Introduction to big data midterm exam solution

 
   

Need your ASSIGNMENT done? Use our paper writing service to score better and meet your deadlines.


  Order a Similar Paper    Order a Different Paper  

  

QUESTION 1

What are the three characteristics of Big Data, and what are the main considerations in processing Big Data?

  

QUESTION 2

 Explain the differences between BI and Data Science.

  

QUESTION 3

 Briefly describe each of the four classifications of Big Data structure types. (i.e. Structured to Unstructured)

  

QUESTION 4

List and briefly describe each of the phases in the Data Analytics Lifecycle.

  

QUESTION 5

In which phase would the team expect to invest most of the project time? Why?

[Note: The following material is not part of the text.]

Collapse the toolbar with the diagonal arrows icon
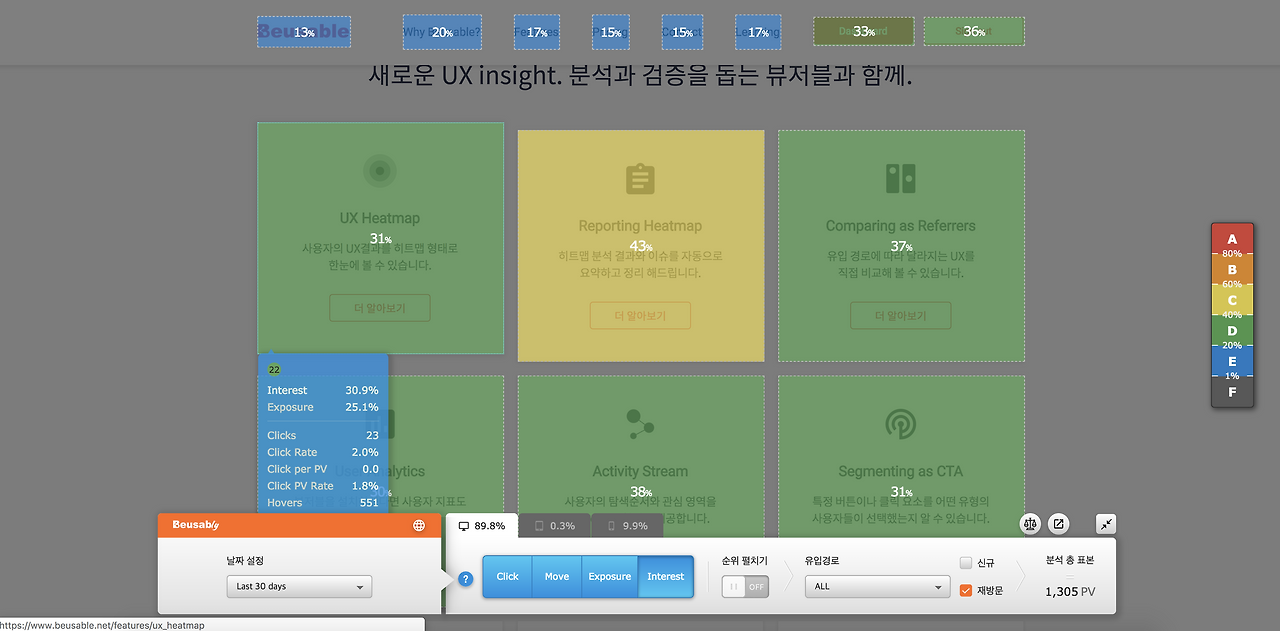Screen dimensions: 1280x631 [1106, 523]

Where would the team expect to spend the least time?

  

QUESTION 6

Which R command would create a scatterplot for the dataframe “df”, assuming df contains values for x and y?

  

QUESTION 7

What is a rug plot used for in a density plot?

  

QUESTION 8

What is a type I error? What is a type II error? Is one always more serious than the other? Why?

  

QUESTION 9

Why do we consider K-means clustering as a unsupervised machine learning algorithm?

  

QUESTION 10

Detail the four steps in the K-means clustering algorithm.

  

QUESTION 11

List three popular use cases of the Association Rules mining algorithms.

  

QUESTION 12

Define Support and Confidence

  

QUESTION 13

 How do you use a “hold-out” dataset to evaluate the effectiveness of the rules generated?

  

QUESTION 14

List two use cases of linear regression models.

  

QUESTION 15

 Compare and contrast linear and logistic regression methods.